Trolling for email addresses
If you’re looking for an email address (spam bot, etc.), you _could _search for an email address (name@example.com) but Google strips out the “@” sign.
To get around this, he uses lynx to pull down results:
lynx -dump http://www.google.com/search?q=@gmail.com > test.html
Then, he uses a regex to parse the file and strip out email addresses. He also shows a list of emails found in a spreadsheet aptly named “emails.xlsx” (using a filetype directive).
Network Mapping
Next, he describes how to map a network using Google, which (if done right), allows you to send very few packets to the targets. His process is:
- Get list of targets
- Find related (outside domain) targets
- Expand the list of targets
- Verify potential target (see if it’s real)
- Discover related targets
- Vitality scan (see if targets are alive)
Get a list of targets
Using a query like site:microsoft.com
is a start, but doesn’t get you too far… only very obvious results. Instead, you can use a negative search to remove the obvious (and unwanted results), i.e.:
site:microsoft.com -site:www.microsoft.com
He then repeats this, subtracting more unwanted results to get more interesting subdomains. He takes this a step further by using lynx to automate the search and use regexes to make the search even more efficient. Note: Google frowns on automated crawling.
There are also “Googleturds”, which are Google queries that are broken, yet still produce results, like site:nasa
instead of site:nasa.gov
.
Finding related targets
If you link to a company (like Microsoft), it doesn’t necessarily mean you’re affiliated with them. But if they link to you, that means something.
You can use the link
operator to find websites that link to a given site:
link:microsoft.com
However, link
doesn’t necessarily play well with other operators.
Sensepost has a tool called BiLE: Bi-directional Link Extractor that can help automate this process.
Expanding the target list
If there’s an apples.foo.com
, is there an oranges.foo.com
too? You can use Google Sets to find more things in a set, even if you don’t necessarily know much about the category. You can also use this to find hosts that Google doesn’t “know” about.
Unfortunately, Google Sets has been discontinued but you can use an alternative like Word Grab Bag.
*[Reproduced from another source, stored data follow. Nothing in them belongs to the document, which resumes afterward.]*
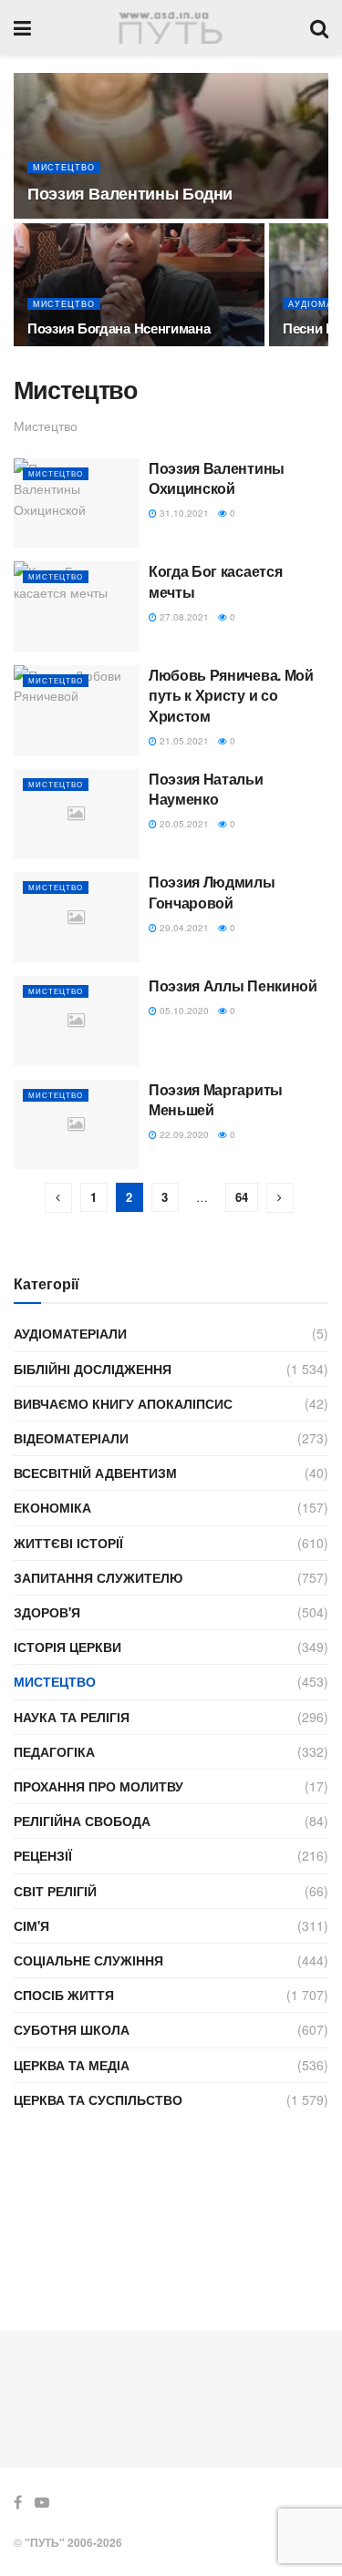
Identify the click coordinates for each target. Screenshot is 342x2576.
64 (241, 1197)
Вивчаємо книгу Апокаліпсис (123, 1403)
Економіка (52, 1507)
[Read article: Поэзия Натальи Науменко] (77, 814)
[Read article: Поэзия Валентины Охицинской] (77, 503)
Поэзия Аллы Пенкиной (233, 985)
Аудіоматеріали (70, 1333)
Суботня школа (72, 2029)
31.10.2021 (183, 513)
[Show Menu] (22, 27)
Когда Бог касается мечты (215, 580)
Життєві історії (68, 1543)
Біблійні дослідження (92, 1369)
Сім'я (31, 1925)
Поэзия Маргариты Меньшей (216, 1099)
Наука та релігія (72, 1717)
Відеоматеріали (71, 1438)
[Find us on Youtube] (42, 2502)
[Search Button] (319, 27)
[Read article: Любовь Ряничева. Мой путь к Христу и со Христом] (77, 710)
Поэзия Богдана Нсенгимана (119, 328)
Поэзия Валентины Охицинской (217, 477)
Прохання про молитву (98, 1786)
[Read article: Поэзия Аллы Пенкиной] (77, 1021)
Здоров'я (47, 1612)
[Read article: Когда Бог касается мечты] (77, 606)
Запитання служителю (98, 1577)
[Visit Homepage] (171, 28)
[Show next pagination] (280, 1198)
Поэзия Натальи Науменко (206, 788)
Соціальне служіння (88, 1960)
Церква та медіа (72, 2065)
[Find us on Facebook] (18, 2502)
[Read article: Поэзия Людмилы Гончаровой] (77, 917)
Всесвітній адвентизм (95, 1472)
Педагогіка (54, 1751)
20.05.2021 (183, 823)
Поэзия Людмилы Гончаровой (212, 891)
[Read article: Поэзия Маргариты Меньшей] (77, 1125)
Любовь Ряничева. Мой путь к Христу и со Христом (231, 695)
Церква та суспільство (98, 2099)
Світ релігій (55, 1891)
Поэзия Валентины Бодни (130, 193)
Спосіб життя (64, 1995)
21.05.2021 (183, 740)
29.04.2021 (183, 927)
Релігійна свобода (82, 1820)
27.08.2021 (183, 617)
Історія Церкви (67, 1646)
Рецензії (43, 1855)
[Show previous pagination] (58, 1198)
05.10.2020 (183, 1010)
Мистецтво (64, 167)
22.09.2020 (183, 1134)
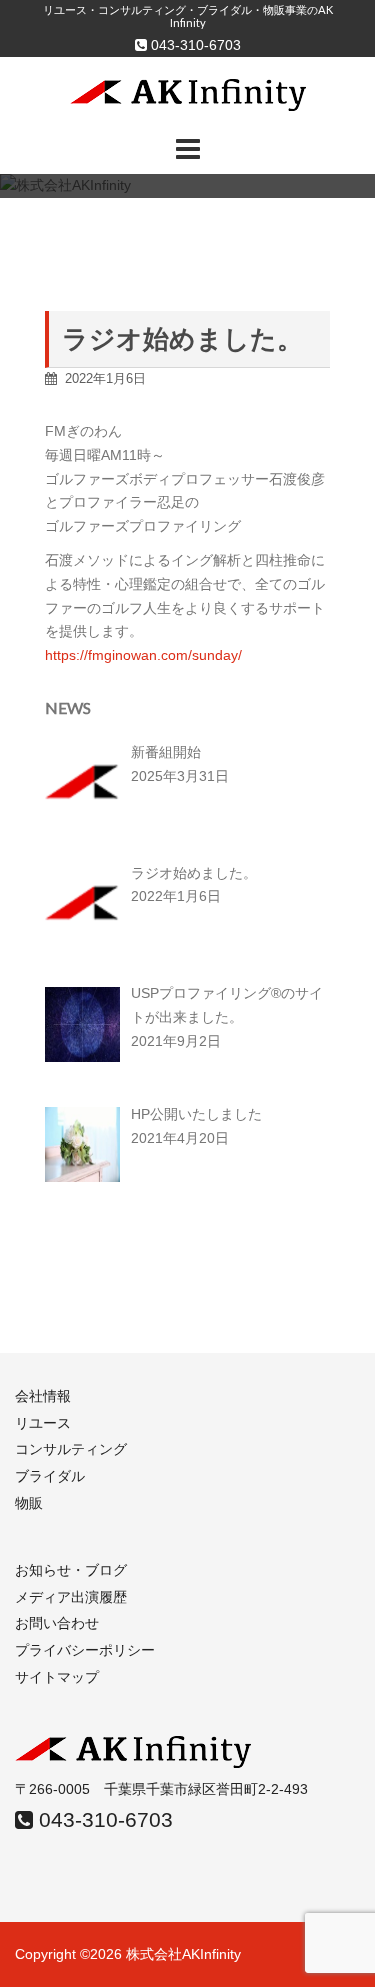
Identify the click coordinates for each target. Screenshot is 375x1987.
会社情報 (43, 1396)
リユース (43, 1423)
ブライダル (50, 1476)
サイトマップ (57, 1677)
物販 (29, 1503)
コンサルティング (71, 1449)
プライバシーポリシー (85, 1650)
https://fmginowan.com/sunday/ (143, 655)
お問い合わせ (57, 1623)
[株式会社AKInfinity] (188, 94)
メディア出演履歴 (71, 1597)
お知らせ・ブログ (71, 1570)
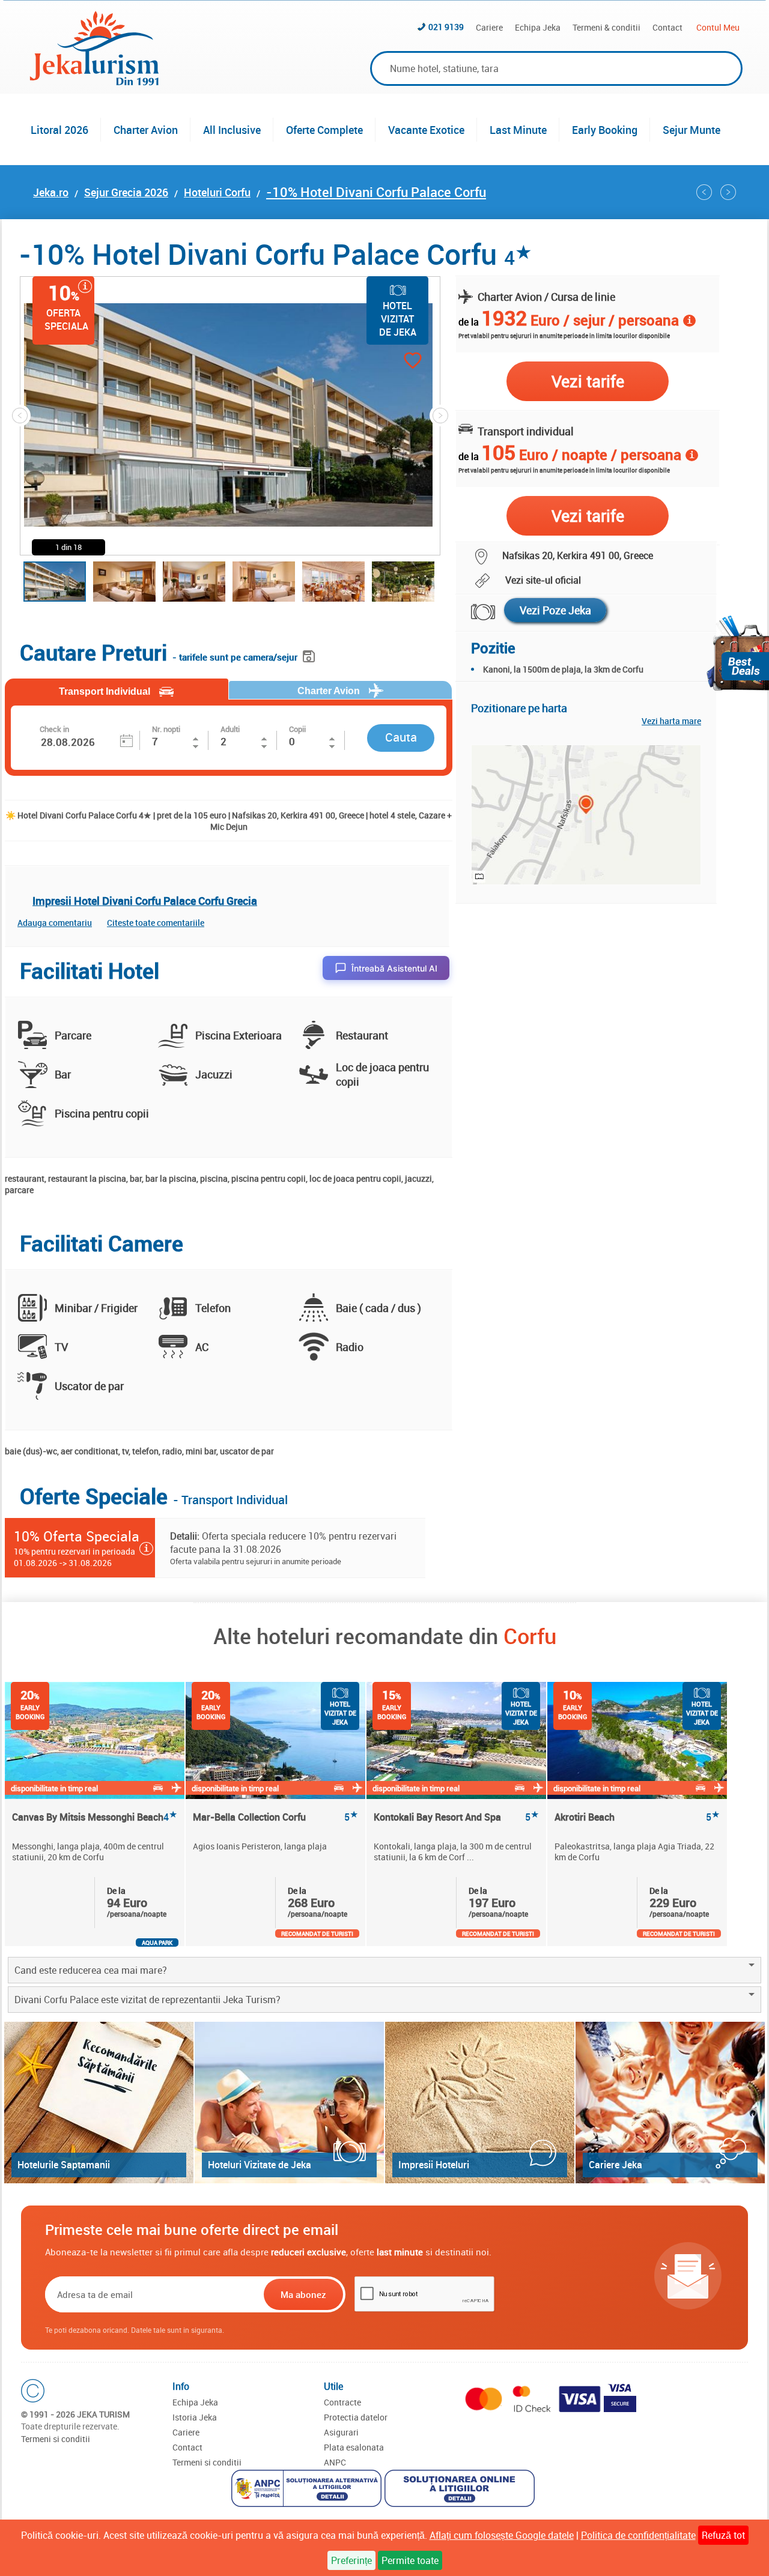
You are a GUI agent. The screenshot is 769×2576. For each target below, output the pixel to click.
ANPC (335, 2462)
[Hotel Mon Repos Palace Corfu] (728, 192)
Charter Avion (146, 129)
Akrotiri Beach (637, 1817)
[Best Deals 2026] (738, 653)
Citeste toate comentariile (155, 922)
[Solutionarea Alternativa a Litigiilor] (307, 2490)
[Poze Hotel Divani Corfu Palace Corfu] (475, 612)
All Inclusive (232, 129)
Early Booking (604, 129)
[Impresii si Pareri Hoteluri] (479, 2102)
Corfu (529, 1635)
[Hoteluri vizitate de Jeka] (289, 2102)
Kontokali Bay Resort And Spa (456, 1817)
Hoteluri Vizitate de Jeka (259, 2164)
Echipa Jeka (538, 27)
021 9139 (446, 27)
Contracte (342, 2402)
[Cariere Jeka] (670, 2102)
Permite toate (410, 2560)
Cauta (401, 737)
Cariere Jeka (615, 2164)
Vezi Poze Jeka (555, 610)
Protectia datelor (356, 2417)
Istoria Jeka (194, 2417)
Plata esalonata (354, 2447)
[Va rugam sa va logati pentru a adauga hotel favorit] (391, 362)
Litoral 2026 (59, 129)
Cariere (489, 27)
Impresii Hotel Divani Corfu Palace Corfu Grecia (144, 900)
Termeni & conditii (606, 27)
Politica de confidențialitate (638, 2535)
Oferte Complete (324, 129)
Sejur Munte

You can then Google each pair (“apple orange” “apple pear” etc) to figure out which ones are most closely related.
Johnny uses this method to find subdomain names and expand the target list. Then, he sends a lookup to each one to see if it’s real or not.
Vitality scanning
To scan without sending any packets, Johnny goes through a number of queries to find sites that will:
- Allow you to send an email to someone, from that server
- Run the finger command
- PHP ping
- Port scan the target
And so on, on your behalf, without any packets being sent from you to the target.
Again, the talk is 13 years old, so your mileage may vary.
Viewing cached websites (text only)
To view a text-only version of the website (that doesn’t load live images), you can add the following string to the end of a cached URL link:
[cached_link]&strip=1
Additionally, there’s a Firefox plug-in that does this for you.
Cache Sliding
Google shows a snippet of preview text for each search result. You can use cache “sliding” to read through the entire website’s text entirely through the snippet.
Throw words from the snippet on the tail end of the query, but keep updating those words to get further and further into the text via the snippet.
“Fireworks”
Johnny shares a number of examples of things that probably shouldn’t be public. View the list on page 111 (and onward) in this PDF from BlackHat. On the list: print servers, webcams, routers, admin setup screens (!!), firewalls, VPN logins, etc… all found with Google queries using the techniques discussed in the talk.
Google Hacking Database (GHDB)
If you want to see more Google operators, you can check out Exploit Database’s Google Hacking section.
The “Google Hacking Database (GHDB)” is a categorized index of Internet search engine queries designed to uncover interesting, and usually sensitive, information made publicly available on the Internet.
In addition to Google, there are also interesting queries to use on other search engines. As the pages returned by these queries are likely not meant to be public, approach with caution, don’t use this information for nefarious purposes, keep your activities legal, etc.